→ **Description of the task**
Once you find the line with "Сон Дон Иль (497, 1731)" in the data that follows, repeat it and every line after it exactly, through the line with "شحن لودو عن طريق الايدي (33, 1465)".

→ **Given entries**
○ ○ ○

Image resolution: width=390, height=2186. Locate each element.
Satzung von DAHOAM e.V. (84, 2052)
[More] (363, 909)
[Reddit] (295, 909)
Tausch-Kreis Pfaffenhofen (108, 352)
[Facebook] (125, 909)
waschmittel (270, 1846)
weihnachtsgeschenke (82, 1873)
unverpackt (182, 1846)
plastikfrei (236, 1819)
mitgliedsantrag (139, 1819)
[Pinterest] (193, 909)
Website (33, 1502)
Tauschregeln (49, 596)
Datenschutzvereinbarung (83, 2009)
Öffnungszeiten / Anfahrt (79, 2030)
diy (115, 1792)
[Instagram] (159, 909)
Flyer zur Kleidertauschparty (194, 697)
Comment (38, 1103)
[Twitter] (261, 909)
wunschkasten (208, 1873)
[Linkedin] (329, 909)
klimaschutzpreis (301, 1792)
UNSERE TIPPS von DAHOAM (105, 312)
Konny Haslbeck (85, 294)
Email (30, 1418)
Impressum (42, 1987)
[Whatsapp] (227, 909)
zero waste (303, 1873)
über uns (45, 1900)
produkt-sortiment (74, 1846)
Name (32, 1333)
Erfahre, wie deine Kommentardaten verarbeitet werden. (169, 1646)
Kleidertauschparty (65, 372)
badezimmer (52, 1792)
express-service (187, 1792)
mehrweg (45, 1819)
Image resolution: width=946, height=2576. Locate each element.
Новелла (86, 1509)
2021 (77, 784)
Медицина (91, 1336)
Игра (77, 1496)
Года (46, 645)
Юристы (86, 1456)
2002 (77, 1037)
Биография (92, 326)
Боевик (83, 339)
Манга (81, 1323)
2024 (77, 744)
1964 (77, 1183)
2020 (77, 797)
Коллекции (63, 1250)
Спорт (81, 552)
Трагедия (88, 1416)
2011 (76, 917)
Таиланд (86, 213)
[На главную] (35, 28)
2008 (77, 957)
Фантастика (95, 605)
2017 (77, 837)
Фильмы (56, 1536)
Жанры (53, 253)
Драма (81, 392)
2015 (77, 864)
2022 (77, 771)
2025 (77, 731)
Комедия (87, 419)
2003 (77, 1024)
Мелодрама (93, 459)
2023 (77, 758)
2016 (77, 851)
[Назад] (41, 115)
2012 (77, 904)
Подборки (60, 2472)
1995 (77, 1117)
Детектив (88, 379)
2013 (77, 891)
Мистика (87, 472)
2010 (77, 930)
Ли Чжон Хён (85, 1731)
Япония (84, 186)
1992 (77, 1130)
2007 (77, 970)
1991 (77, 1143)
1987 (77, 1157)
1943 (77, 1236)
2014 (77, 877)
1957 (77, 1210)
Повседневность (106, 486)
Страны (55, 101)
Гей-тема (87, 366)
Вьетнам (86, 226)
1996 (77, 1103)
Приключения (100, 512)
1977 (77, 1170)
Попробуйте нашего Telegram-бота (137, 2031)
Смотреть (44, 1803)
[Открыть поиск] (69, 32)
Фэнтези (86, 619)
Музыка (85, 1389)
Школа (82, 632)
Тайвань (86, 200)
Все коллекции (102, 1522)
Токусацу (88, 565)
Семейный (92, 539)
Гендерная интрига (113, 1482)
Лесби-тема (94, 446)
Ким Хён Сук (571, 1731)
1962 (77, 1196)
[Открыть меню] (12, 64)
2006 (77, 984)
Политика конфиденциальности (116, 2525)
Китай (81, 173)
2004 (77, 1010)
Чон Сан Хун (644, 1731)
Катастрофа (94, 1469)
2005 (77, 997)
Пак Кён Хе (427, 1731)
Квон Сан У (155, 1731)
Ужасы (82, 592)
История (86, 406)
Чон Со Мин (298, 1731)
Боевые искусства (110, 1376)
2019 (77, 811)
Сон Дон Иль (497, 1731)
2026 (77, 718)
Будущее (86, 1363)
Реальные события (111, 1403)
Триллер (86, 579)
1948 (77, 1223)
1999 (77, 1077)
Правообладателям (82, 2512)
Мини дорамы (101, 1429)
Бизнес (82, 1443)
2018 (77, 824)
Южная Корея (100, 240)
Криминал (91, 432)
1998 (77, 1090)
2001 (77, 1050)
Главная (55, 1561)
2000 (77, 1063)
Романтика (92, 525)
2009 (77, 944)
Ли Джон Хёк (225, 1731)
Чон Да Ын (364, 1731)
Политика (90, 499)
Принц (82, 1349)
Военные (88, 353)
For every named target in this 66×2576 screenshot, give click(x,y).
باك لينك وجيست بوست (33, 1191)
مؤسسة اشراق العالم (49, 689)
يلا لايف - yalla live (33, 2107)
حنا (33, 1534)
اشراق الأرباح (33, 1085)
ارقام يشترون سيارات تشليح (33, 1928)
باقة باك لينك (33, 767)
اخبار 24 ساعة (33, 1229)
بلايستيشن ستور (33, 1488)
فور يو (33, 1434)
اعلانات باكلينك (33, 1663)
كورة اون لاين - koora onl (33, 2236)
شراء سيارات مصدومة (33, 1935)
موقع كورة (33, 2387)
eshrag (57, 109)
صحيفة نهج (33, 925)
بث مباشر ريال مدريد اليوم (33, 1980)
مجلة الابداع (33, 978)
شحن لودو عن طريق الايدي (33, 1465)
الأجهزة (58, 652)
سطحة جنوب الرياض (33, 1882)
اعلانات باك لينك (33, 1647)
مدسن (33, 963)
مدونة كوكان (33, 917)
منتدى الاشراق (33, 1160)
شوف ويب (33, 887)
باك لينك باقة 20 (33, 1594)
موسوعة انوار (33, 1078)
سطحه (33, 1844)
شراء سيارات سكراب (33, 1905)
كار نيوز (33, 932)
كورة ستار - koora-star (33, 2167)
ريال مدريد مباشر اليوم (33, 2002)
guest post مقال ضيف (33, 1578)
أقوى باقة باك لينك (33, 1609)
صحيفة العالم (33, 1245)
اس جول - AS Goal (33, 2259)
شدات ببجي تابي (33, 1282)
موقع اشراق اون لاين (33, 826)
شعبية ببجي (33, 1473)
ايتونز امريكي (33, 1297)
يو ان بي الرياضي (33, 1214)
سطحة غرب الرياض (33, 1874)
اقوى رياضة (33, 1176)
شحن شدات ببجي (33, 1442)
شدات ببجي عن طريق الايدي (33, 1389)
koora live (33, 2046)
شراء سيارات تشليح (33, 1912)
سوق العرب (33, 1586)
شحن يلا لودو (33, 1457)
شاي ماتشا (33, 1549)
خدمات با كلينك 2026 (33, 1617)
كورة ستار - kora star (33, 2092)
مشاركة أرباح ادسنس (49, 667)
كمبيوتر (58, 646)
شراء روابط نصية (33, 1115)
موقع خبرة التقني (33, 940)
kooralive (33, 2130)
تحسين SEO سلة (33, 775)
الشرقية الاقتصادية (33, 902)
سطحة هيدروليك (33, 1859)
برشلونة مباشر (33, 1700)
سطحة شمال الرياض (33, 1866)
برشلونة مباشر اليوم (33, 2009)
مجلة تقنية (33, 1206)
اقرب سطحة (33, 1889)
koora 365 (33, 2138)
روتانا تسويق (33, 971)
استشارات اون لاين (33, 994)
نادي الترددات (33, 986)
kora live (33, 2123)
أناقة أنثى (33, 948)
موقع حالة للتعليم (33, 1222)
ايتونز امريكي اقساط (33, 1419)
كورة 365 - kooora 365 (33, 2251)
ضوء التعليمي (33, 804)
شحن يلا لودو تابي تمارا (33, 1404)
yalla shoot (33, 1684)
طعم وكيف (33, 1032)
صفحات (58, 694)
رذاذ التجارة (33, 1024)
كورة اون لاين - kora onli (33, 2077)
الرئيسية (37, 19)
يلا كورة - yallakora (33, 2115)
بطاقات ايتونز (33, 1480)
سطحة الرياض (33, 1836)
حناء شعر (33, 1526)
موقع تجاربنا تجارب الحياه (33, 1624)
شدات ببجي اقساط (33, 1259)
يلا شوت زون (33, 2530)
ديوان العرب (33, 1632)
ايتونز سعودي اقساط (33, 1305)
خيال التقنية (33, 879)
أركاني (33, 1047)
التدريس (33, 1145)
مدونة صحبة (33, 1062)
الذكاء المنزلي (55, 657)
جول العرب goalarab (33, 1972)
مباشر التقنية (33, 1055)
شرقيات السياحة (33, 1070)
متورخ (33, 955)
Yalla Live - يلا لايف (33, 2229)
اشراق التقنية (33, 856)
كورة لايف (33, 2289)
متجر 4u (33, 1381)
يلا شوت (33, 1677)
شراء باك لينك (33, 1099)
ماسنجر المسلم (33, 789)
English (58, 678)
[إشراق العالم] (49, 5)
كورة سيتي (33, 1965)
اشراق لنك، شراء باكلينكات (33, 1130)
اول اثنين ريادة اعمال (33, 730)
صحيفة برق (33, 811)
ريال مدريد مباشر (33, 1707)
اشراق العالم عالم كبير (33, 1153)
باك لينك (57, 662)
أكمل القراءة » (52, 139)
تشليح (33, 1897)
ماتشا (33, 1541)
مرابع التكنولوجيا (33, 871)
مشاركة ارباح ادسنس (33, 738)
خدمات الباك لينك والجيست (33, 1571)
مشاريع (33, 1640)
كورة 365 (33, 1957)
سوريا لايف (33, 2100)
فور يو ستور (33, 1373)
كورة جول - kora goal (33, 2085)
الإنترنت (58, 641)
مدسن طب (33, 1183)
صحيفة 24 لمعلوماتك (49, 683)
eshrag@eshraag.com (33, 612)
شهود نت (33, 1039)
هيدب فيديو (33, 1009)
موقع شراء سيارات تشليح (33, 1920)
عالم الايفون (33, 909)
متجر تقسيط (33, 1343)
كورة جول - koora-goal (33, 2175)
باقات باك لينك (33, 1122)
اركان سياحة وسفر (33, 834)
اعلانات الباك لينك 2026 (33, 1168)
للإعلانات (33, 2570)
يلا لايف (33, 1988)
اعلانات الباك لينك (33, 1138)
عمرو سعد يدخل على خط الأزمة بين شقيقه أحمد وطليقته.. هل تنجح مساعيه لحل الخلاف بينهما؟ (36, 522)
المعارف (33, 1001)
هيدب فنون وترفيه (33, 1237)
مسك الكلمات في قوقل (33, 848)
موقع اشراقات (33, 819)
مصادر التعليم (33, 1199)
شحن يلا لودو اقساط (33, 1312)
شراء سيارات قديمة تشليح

○ ○ ○

→ **Result for this exercise**
Сон Дон Иль (497, 1731)
2026 (77, 718)
Будущее (86, 1363)
Реальные события (111, 1403)
Триллер (86, 579)
1948 (77, 1223)
1999 (77, 1077)
Правообладателям (82, 2512)
Мини дорамы (101, 1429)
Бизнес (82, 1443)
2018 (77, 824)
Южная Корея (100, 240)
Криминал (91, 432)
1998 (77, 1090)
2001 (77, 1050)
Главная (55, 1561)
2000 (77, 1063)
Романтика (92, 525)
2009 (77, 944)
Ли Джон Хёк (225, 1731)
Чон Да Ын (364, 1731)
Политика (90, 499)
Принц (82, 1349)
Военные (88, 353)
For every named target in this 66×2576 screenshot, give click(x,y).
باك لينك وجيست بوست (33, 1191)
مؤسسة اشراق العالم (49, 689)
يلا لايف - yalla live (33, 2107)
حنا (33, 1534)
اشراق الأرباح (33, 1085)
ارقام يشترون سيارات تشليح (33, 1928)
باقة باك لينك (33, 767)
اخبار 24 ساعة (33, 1229)
بلايستيشن ستور (33, 1488)
فور يو (33, 1434)
اعلانات باكلينك (33, 1663)
كورة اون لاين - koora onl (33, 2236)
شراء سيارات مصدومة (33, 1935)
موقع كورة (33, 2387)
eshrag (57, 109)
صحيفة نهج (33, 925)
بث مباشر ريال مدريد اليوم (33, 1980)
مجلة الابداع (33, 978)
شحن لودو عن طريق الايدي (33, 1465)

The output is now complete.